“Perseverance” è il nome dell’ultimo – e finora più tecnologicamente avanzato – rover progettato dalla Nasa per esplorare il suolo marziano e per scoprire se in passato quel pianeta ha ospitato forme di vita biologica.
Perseverance raggiungerà il pianeta rosso stasera (18 febbraio 2021), lasciando tutti col fiato sospeso per (più o meno) 7 minuti, cioè il tempo che impiegherà il veicolo a passare dal primo impatto con l’atmosfera marziana al toccare dolcemente il suolo, dopo avere rallentato la corsa con i suoi paracadute e i suoi razzi frenanti.
I primi 470 milioni di Km di questo lungo viaggio, iniziato il 30 luglio dello scorso anno, sono stati percorsi seguendo le leggi della fisica e le traiettorie previste, ma il buon esito della missione sarà in mano alle procedure automatiche attivate dal computer di bordo: a causa della distanza, come si sa, non è possibile comunicare in tempo reale con la sonda madre e questa deve portare a termine la missione di rilascio del rover sulla superficie marziana in completa autonomia.
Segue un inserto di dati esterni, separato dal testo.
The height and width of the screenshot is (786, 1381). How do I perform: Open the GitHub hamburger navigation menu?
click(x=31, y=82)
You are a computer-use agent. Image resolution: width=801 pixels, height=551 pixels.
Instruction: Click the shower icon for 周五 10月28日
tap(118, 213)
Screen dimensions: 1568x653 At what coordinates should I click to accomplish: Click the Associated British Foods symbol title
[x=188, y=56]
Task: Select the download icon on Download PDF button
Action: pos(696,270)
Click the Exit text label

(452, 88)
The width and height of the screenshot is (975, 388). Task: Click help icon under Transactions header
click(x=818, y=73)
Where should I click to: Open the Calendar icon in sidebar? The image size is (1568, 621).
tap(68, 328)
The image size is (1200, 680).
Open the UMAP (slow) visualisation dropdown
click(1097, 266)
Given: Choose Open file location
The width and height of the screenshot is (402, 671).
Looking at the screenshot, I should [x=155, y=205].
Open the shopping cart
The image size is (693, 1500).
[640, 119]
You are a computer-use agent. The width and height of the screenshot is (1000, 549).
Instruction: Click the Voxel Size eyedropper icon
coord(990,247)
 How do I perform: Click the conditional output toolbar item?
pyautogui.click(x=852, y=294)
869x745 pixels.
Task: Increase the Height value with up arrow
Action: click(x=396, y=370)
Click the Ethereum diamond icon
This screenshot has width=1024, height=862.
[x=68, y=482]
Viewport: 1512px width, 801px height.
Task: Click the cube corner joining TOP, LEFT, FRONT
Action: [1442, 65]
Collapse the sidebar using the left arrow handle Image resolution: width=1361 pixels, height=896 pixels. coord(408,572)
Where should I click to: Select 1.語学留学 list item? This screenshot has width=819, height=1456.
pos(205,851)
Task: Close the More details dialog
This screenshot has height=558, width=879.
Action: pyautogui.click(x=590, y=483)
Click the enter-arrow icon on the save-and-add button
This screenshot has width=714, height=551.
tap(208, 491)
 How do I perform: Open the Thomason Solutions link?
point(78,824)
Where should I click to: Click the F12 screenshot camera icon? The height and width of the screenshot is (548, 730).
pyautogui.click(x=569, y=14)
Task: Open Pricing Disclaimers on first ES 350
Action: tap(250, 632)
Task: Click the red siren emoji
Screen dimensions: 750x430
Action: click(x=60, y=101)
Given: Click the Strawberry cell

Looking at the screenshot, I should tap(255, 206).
Una procedura di questo tipo è stata già utilizzata con successo in passato per precedenti missioni, ma la complessità dell’operazione rende comunque l’esito incerto, col rischio di vedere andare in fumo 2,7 miliardi di dollari di investimenti e il lavoro di centinaia di ingegneri, astronomi, operai e scienziati che per anni hanno lavorato al progetto.
Certamente, anche il lancio iniziale è uno dei momenti più critici della missione, ma c’è una differenza sostanziale con quanto si vivrà fra poche ore: lì le operazioni erano sotto il nostro controllo, qui è la macchina che deve fare da sé.
Ed ecco i famosi 7 minuti di terrore che tengono tutti col fiato sospeso: sia chi ha progettato i sistemi, sia chi ha programmato gli algoritmi, sia chi ha assemblato i componenti. Compresi noi che stiamo ad osservare. Un immenso lavoro di squadra appeso al filo dell’incertezza.
Se tutto andrà bene, nei prossimi giorni verrà avviata la missione vera e propria: il rover riceverà i comandi per iniziare ad esplorare la superficie del pianeta e il drone ad esso collegato darà il via ai primi esperimenti di volo marziano, ma questa è un’altra storia… che verrà a valle di una tremenda, cruda e umanissima sensazione di apprensione che ci ricorda che dietro ad ogni conquista tecnologica c’è una umanità che continua il suo cammino verso la conoscenza.